Task item:
Could you print every record exactly as it stands?

Collected data
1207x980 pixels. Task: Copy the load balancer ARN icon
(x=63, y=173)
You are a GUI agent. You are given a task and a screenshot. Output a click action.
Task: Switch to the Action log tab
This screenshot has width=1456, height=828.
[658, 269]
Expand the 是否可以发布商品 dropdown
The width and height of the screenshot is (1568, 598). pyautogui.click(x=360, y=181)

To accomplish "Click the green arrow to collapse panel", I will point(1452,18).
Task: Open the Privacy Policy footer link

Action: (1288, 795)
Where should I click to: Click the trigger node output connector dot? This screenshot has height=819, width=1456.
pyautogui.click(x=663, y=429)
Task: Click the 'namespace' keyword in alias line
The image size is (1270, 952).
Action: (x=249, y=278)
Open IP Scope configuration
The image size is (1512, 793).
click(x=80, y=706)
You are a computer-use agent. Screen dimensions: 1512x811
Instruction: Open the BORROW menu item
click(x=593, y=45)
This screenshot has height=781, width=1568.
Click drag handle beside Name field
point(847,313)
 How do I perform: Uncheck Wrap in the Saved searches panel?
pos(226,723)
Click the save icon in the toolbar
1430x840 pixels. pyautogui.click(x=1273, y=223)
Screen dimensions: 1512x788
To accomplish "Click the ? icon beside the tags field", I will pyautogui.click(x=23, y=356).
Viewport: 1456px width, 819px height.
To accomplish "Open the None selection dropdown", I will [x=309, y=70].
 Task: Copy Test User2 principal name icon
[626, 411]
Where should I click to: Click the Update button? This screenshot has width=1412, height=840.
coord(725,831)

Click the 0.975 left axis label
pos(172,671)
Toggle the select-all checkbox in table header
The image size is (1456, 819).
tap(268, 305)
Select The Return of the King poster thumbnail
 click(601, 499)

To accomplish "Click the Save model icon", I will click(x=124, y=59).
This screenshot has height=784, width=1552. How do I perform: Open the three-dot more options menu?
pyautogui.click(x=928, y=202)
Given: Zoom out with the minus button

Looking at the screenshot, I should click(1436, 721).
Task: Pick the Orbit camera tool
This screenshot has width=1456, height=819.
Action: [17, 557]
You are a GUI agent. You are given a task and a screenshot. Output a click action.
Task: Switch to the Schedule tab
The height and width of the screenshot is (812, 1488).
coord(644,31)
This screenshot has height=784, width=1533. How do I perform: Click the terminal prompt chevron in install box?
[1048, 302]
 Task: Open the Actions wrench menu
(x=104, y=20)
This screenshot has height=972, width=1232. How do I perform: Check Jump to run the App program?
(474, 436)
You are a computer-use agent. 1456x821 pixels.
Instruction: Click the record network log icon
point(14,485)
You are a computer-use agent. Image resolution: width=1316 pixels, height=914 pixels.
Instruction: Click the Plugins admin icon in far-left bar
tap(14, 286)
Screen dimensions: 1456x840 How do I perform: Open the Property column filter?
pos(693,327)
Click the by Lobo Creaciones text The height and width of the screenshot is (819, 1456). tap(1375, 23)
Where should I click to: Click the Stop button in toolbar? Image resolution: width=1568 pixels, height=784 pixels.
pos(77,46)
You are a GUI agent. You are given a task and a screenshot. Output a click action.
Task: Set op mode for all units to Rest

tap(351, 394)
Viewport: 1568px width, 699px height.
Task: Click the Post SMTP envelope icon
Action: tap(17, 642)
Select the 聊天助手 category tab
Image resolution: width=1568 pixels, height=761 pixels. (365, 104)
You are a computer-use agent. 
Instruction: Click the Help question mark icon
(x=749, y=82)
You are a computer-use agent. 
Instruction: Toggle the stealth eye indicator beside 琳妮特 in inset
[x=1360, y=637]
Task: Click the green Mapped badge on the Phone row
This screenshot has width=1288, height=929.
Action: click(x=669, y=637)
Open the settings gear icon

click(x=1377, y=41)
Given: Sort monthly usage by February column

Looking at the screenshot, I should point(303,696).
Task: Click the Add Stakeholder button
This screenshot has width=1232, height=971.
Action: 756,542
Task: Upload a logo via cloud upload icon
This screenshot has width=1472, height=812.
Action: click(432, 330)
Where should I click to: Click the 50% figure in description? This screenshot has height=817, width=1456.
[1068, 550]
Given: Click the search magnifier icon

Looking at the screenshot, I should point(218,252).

Result for this exercise:
1207x980 pixels. Task: Copy the load balancer ARN icon
(x=63, y=173)
You are a GUI agent. You are given a task and a screenshot. Output a click action.
Task: Switch to the Action log tab
This screenshot has width=1456, height=828.
[658, 269]
Expand the 是否可以发布商品 dropdown
The width and height of the screenshot is (1568, 598). pyautogui.click(x=360, y=181)

To accomplish "Click the green arrow to collapse panel", I will point(1452,18).
Task: Open the Privacy Policy footer link

Action: (1288, 795)
Where should I click to: Click the trigger node output connector dot? This screenshot has height=819, width=1456.
pyautogui.click(x=663, y=429)
Task: Click the 'namespace' keyword in alias line
The image size is (1270, 952).
Action: (x=249, y=278)
Open IP Scope configuration
The image size is (1512, 793).
click(x=80, y=706)
You are a computer-use agent. Screen dimensions: 1512x811
Instruction: Open the BORROW menu item
click(x=593, y=45)
This screenshot has height=781, width=1568.
Click drag handle beside Name field
point(847,313)
 How do I perform: Uncheck Wrap in the Saved searches panel?
pos(226,723)
Click the save icon in the toolbar
1430x840 pixels. pyautogui.click(x=1273, y=223)
Screen dimensions: 1512x788
To accomplish "Click the ? icon beside the tags field", I will pyautogui.click(x=23, y=356).
Viewport: 1456px width, 819px height.
To accomplish "Open the None selection dropdown", I will [x=309, y=70].
 Task: Copy Test User2 principal name icon
[626, 411]
Where should I click to: Click the Update button? This screenshot has width=1412, height=840.
coord(725,831)

Click the 0.975 left axis label
pos(172,671)
Toggle the select-all checkbox in table header
The image size is (1456, 819).
tap(268, 305)
Select The Return of the King poster thumbnail
 click(601, 499)

To accomplish "Click the Save model icon", I will click(x=124, y=59).
This screenshot has height=784, width=1552. How do I perform: Open the three-dot more options menu?
pyautogui.click(x=928, y=202)
Given: Zoom out with the minus button

Looking at the screenshot, I should click(1436, 721).
Task: Pick the Orbit camera tool
This screenshot has width=1456, height=819.
Action: [17, 557]
You are a GUI agent. You are given a task and a screenshot. Output a click action.
Task: Switch to the Schedule tab
The height and width of the screenshot is (812, 1488).
coord(644,31)
This screenshot has height=784, width=1533. How do I perform: Click the terminal prompt chevron in install box?
[1048, 302]
 Task: Open the Actions wrench menu
(x=104, y=20)
This screenshot has height=972, width=1232. How do I perform: Check Jump to run the App program?
(474, 436)
You are a computer-use agent. 1456x821 pixels.
Instruction: Click the record network log icon
point(14,485)
You are a computer-use agent. Image resolution: width=1316 pixels, height=914 pixels.
Instruction: Click the Plugins admin icon in far-left bar
tap(14, 286)
Screen dimensions: 1456x840 How do I perform: Open the Property column filter?
pos(693,327)
Click the by Lobo Creaciones text The height and width of the screenshot is (819, 1456). tap(1375, 23)
Where should I click to: Click the Stop button in toolbar? Image resolution: width=1568 pixels, height=784 pixels.
pos(77,46)
You are a GUI agent. You are given a task and a screenshot. Output a click action.
Task: Set op mode for all units to Rest

tap(351, 394)
Viewport: 1568px width, 699px height.
Task: Click the Post SMTP envelope icon
Action: tap(17, 642)
Select the 聊天助手 category tab
Image resolution: width=1568 pixels, height=761 pixels. (365, 104)
You are a computer-use agent. 
Instruction: Click the Help question mark icon
(x=749, y=82)
You are a computer-use agent. 
Instruction: Toggle the stealth eye indicator beside 琳妮特 in inset
[x=1360, y=637]
Task: Click the green Mapped badge on the Phone row
This screenshot has width=1288, height=929.
Action: click(x=669, y=637)
Open the settings gear icon

click(x=1377, y=41)
Given: Sort monthly usage by February column

Looking at the screenshot, I should point(303,696).
Task: Click the Add Stakeholder button
This screenshot has width=1232, height=971.
Action: 756,542
Task: Upload a logo via cloud upload icon
This screenshot has width=1472, height=812.
Action: click(432, 330)
Where should I click to: Click the 50% figure in description? This screenshot has height=817, width=1456.
[1068, 550]
Given: Click the search magnifier icon

Looking at the screenshot, I should point(218,252).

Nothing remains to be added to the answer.